Governor's Palace Garden

Dublin Core

Title

Governor's Palace Garden

Subject

Governor's Palace (Williamsburg, Va.)
Gardens - Virginia - Williamsburg
Block 20. Building 03.

Description

Lantern slide featuring photo taken by F.S. Lincoln in 1935 looking down on the formal garden of the Governor's Palace from a second story window. It is the forty-third slide in a set produced by the Pacific Stereopticon Co. of Los Angeles, California, now defunct, to illustrate the story of Dr. W.A. R. Goodwin's dream to restore a portion of Williamsburg, Virginia to its 18th-century appearance as a shrine to early American ideals.
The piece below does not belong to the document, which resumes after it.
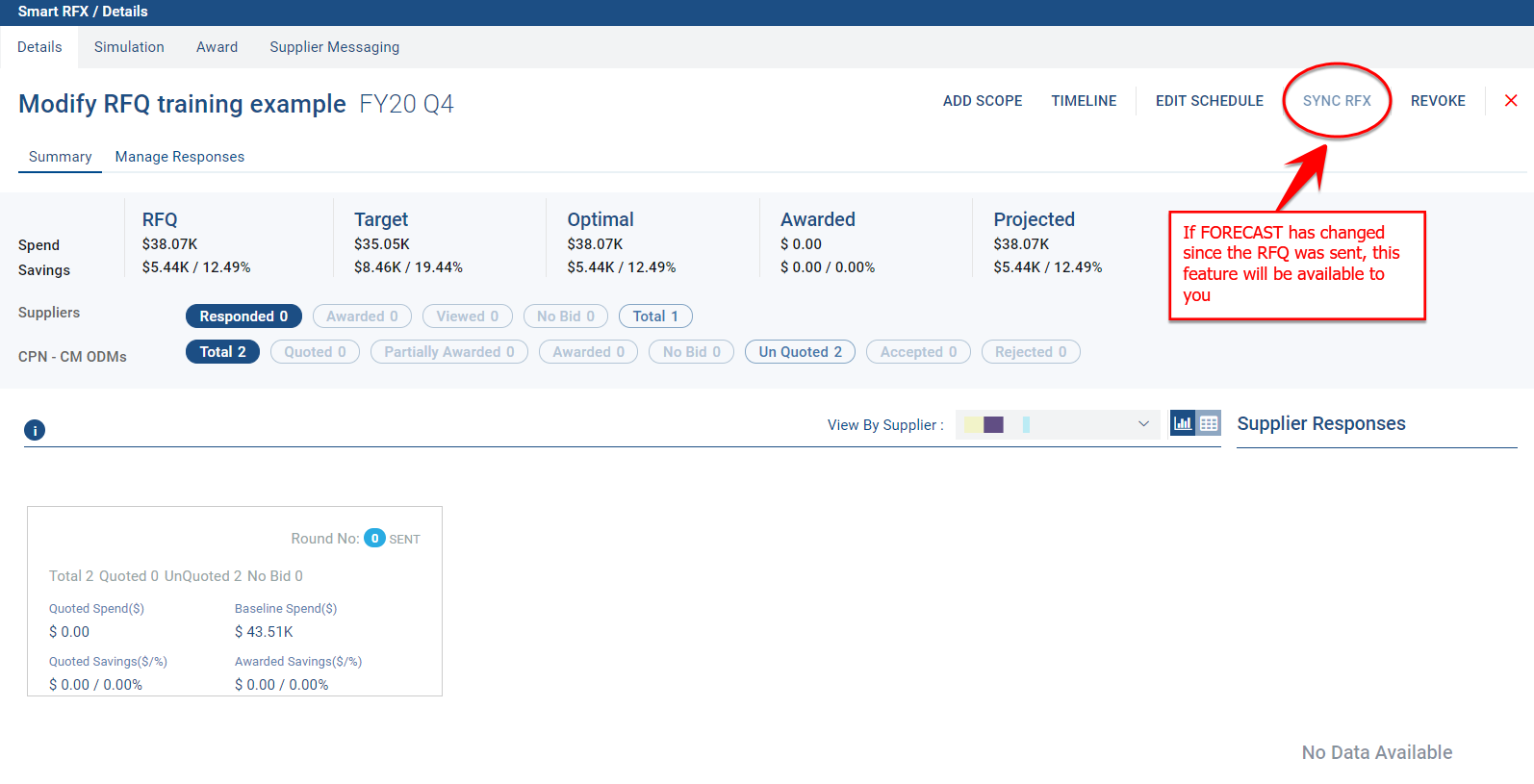Click ADD SCOPE button

point(982,101)
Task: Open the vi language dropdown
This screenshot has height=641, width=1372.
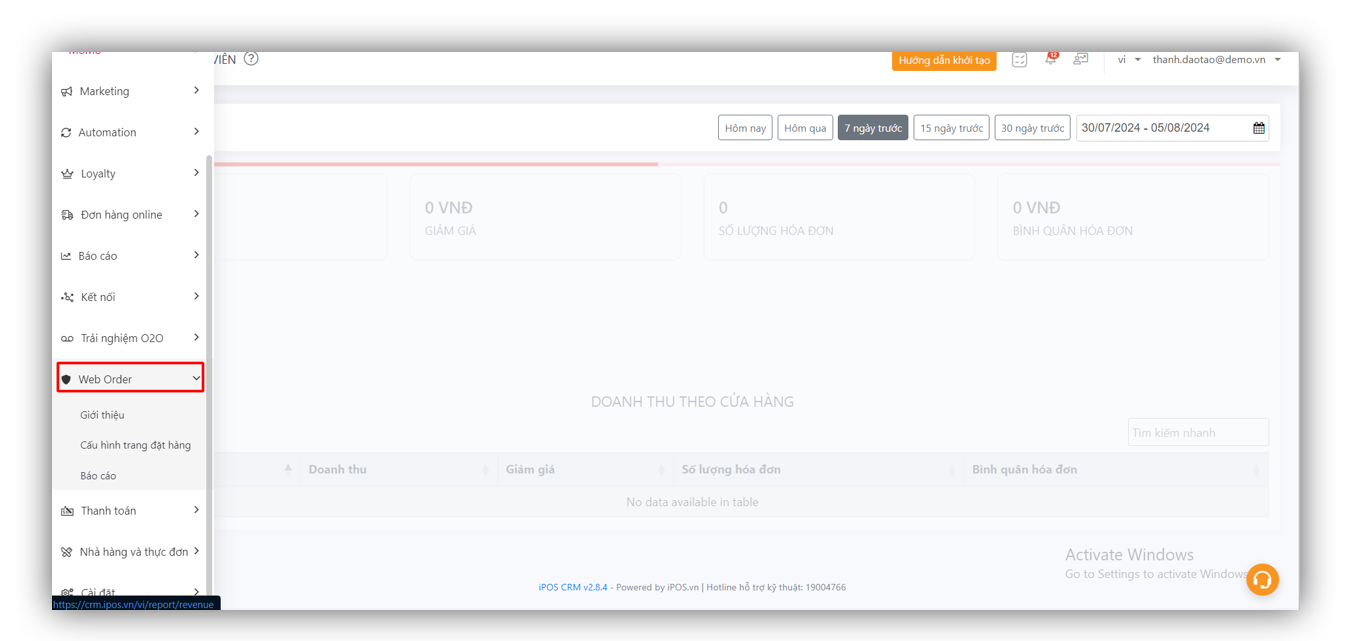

The slide offers a view of the formal gardens behind the Governor's Palace, flanking one side of the Ballroom Wing. These gardens, designed by Arthur Shurcliff, include boxwood parterres and one dozen large cylindrical shrubs known as the Twelve Apostles, a feature often appearing in eighteenth-century English gardens. Near the top of the photo, a pleached hornbeam arbor is visible to the left. Just beyond the arbor is a small structure built into the garden wall that served as a privy (necessary). An earthen mound is also visible (featuring a stair and viewing platform on top), and served as the site of the Palace's original eighteenth-century Ice House.

Creator

Lincoln, F.S.

Publisher

Pacific Stereopticon Company

Date

1935

Format

jpeg

Type

Image

Identifier

PSC-043

Rights Holder

Special Collections, John D. Rockefeller Jr. Library, The Colonial Williamsburg Foundation

Still Image Item Type Metadata

Original Format

Lantern slide

Physical Dimensions

2 x 3 inches

Citation

Lincoln, F.S., “Governor's Palace Garden,” John D. Rockefeller Jr. Library, Colonial Williamsburg Foundation, accessed April 20, 2024, https://rocklib.omeka.net/items/show/589.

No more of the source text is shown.